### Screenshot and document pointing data
──────────

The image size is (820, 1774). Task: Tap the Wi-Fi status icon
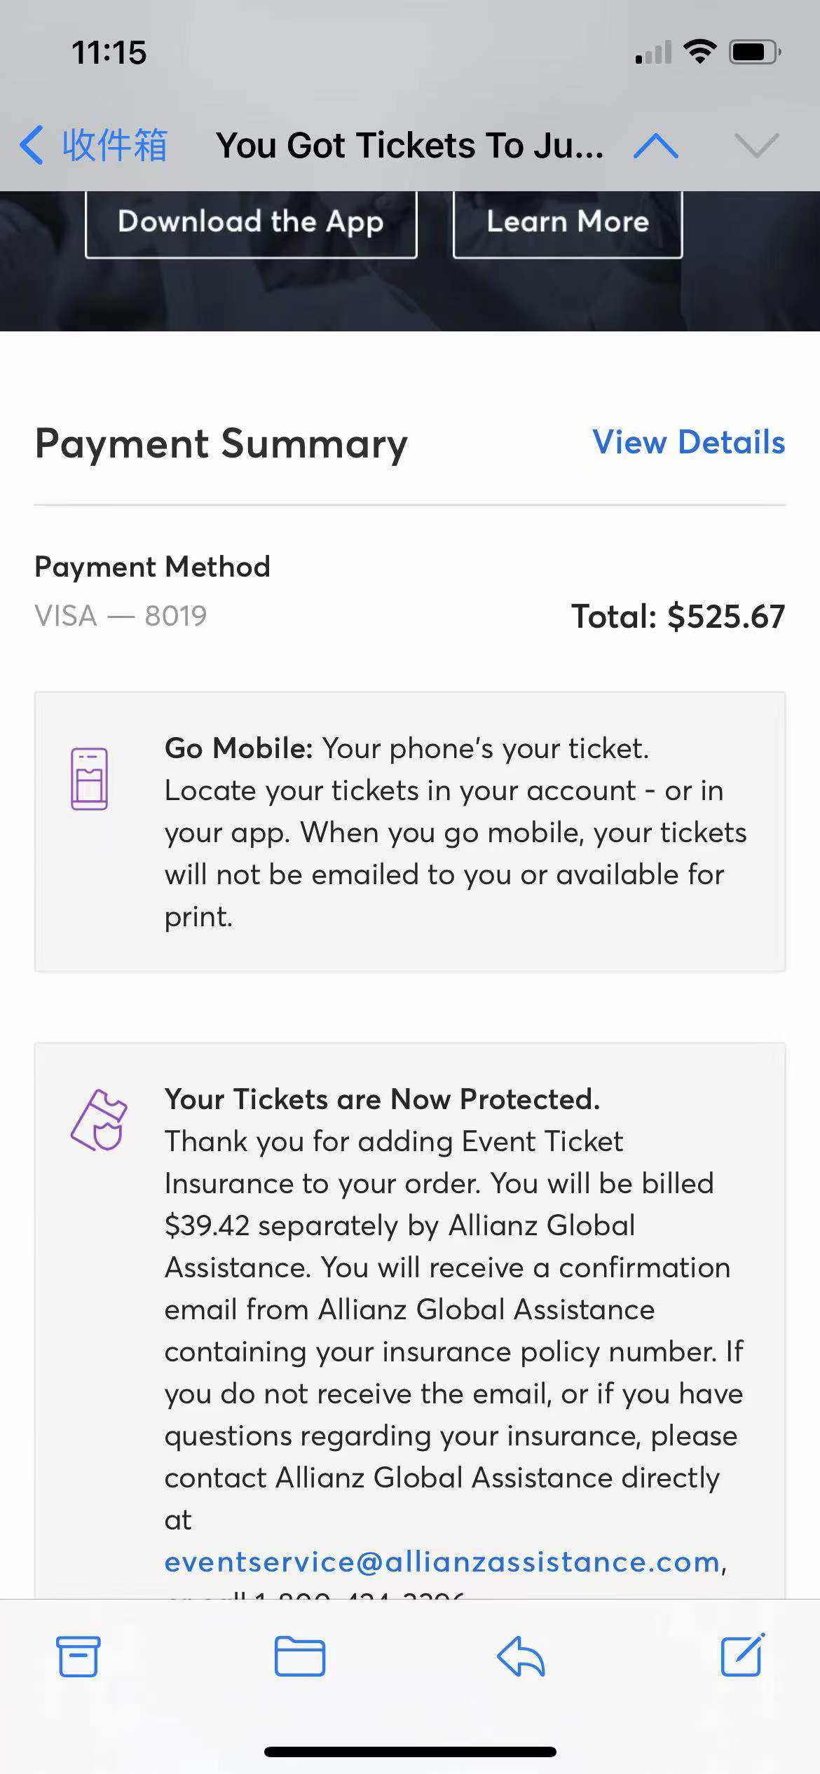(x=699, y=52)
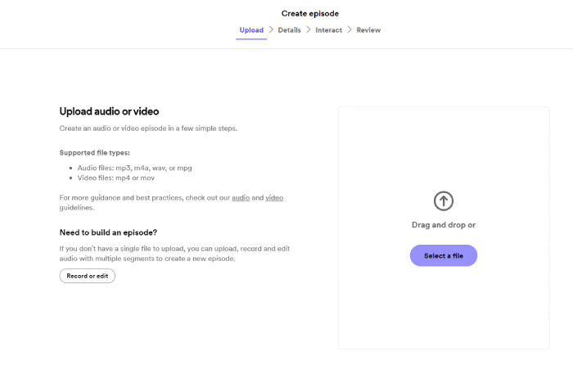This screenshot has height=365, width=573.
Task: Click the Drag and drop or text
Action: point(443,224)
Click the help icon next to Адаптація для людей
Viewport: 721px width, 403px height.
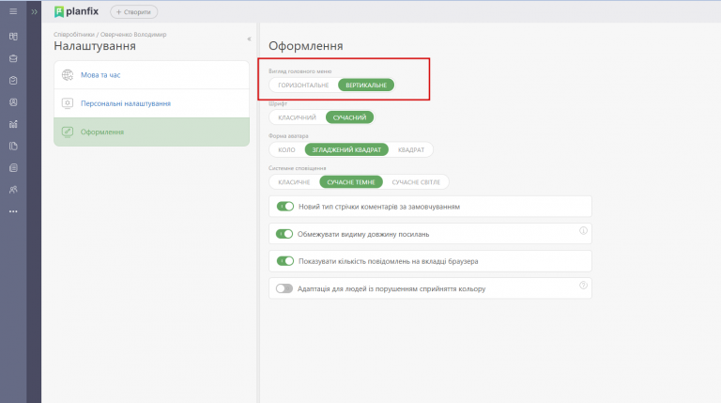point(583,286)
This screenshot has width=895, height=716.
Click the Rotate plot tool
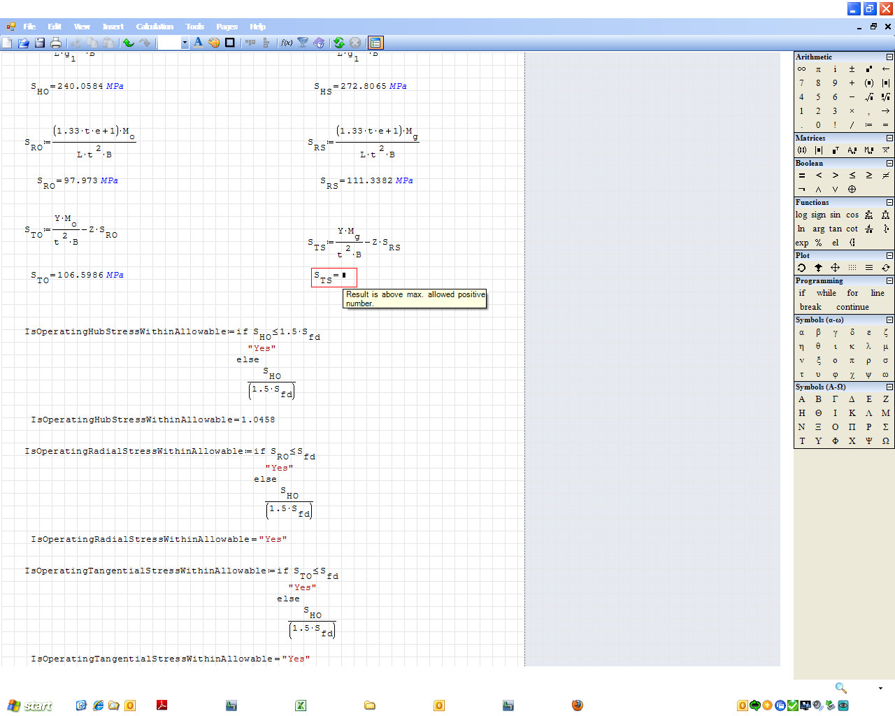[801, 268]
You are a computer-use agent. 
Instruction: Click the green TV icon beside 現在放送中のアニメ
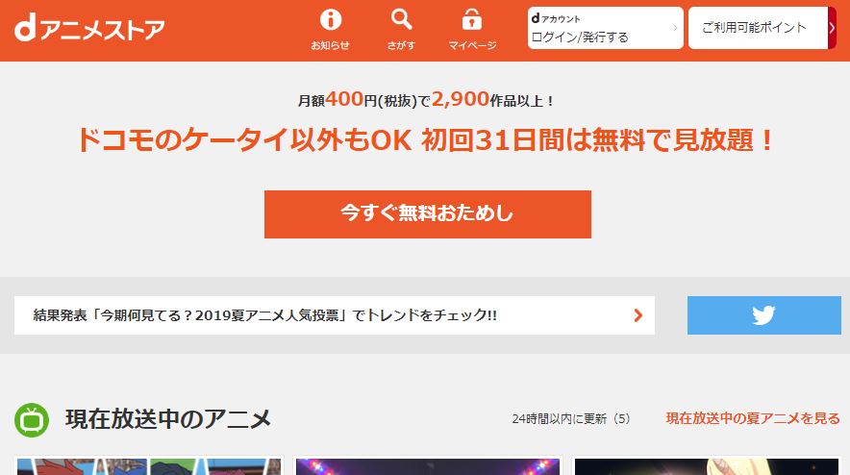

──────────

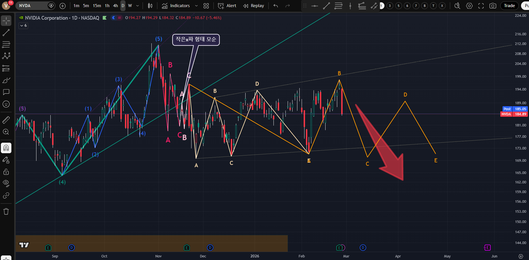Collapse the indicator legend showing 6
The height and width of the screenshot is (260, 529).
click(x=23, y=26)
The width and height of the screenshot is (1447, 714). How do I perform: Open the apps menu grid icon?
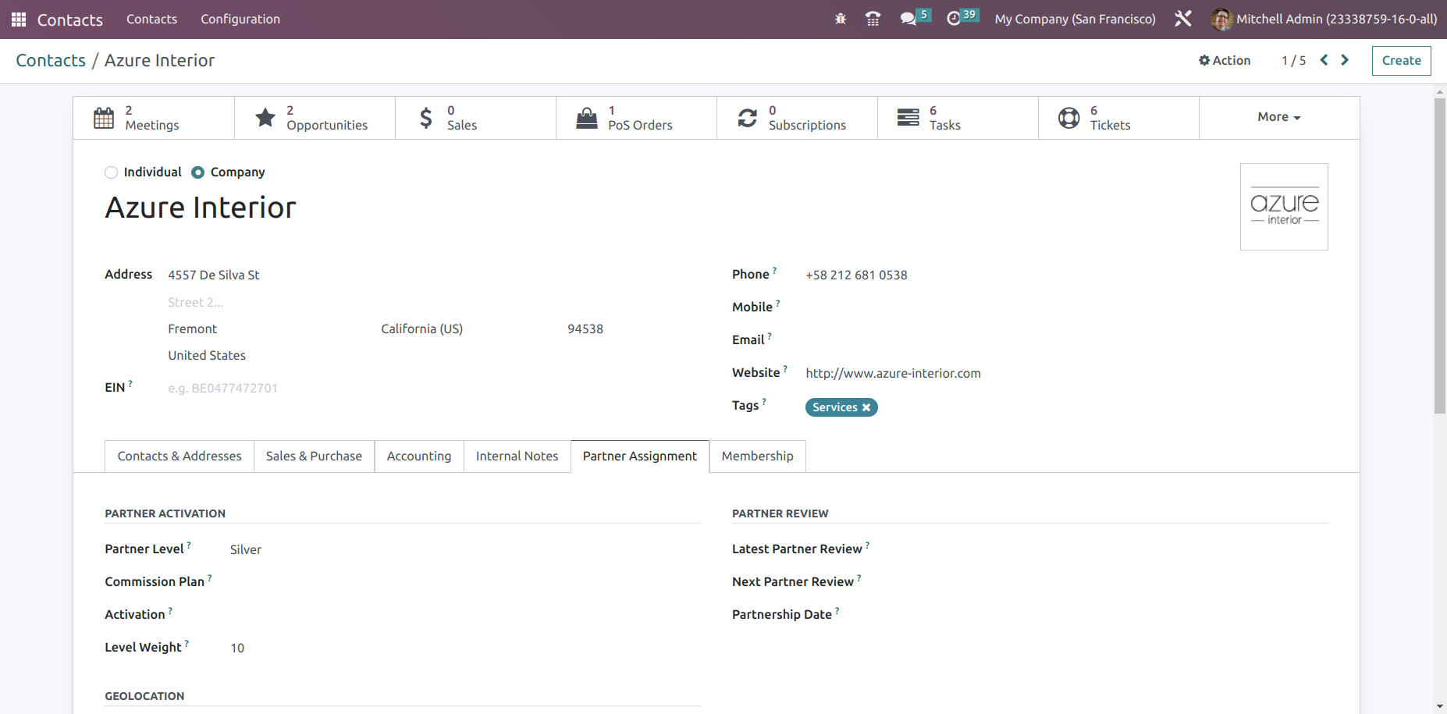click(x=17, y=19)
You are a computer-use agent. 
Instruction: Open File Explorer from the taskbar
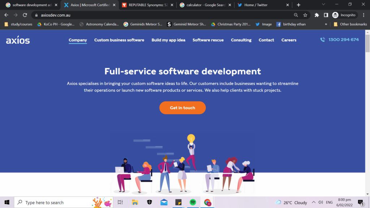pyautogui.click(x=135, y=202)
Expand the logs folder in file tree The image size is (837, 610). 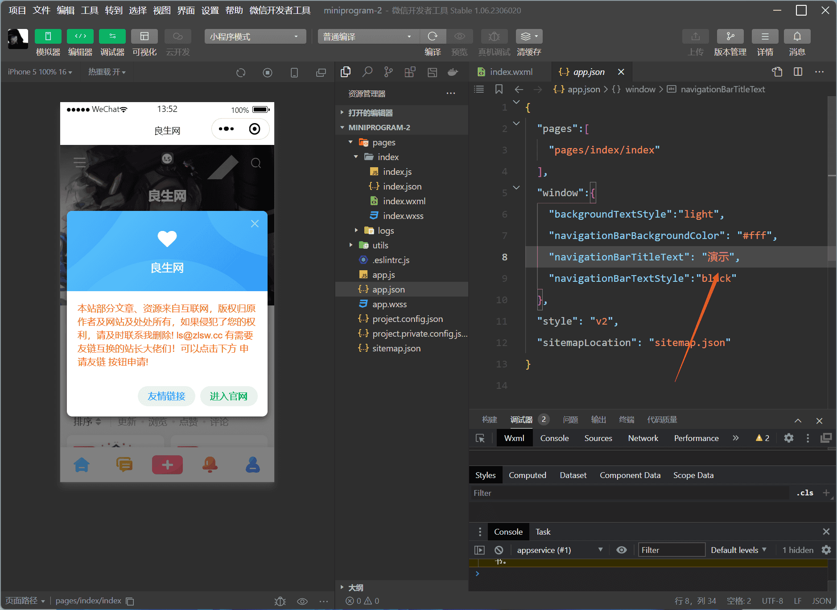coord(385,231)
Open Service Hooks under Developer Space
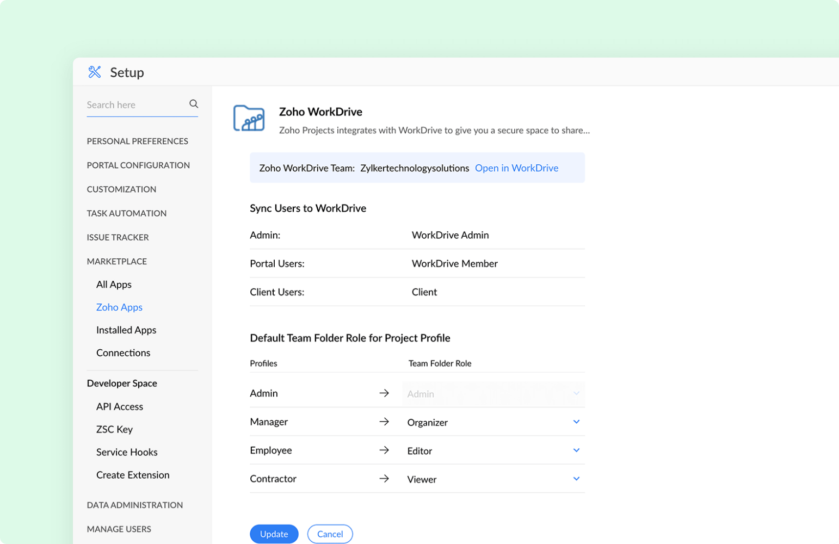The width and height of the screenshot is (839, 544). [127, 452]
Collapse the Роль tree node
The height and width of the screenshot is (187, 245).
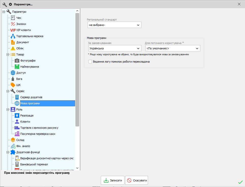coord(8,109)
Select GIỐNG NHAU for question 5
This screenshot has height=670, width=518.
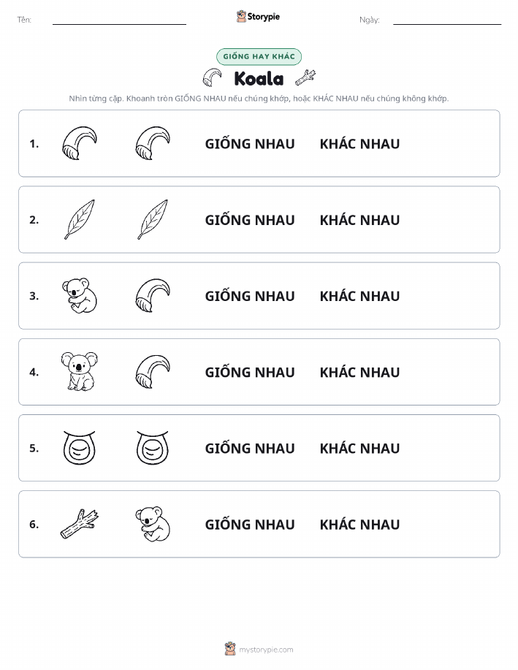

──────────

### What you have to do
Render the lines as a Markdown table with the columns n and Line, starting with the line that contains "This screenshot has width=895, height=716." and going on through the line that contains "Instruction: Click the", with no blank lines. Leave the pictures out.

### Exercise output
| n | Line |
|---|---|
| 1 | This screenshot has width=895, height=716. |
| 2 | Click the Rotate plot tool |
| 3 | [801, 268] |
| 4 | You are a computer-use agent.  |
| 5 | Instruction: Click the green TV icon beside 現在放送中のアニメ |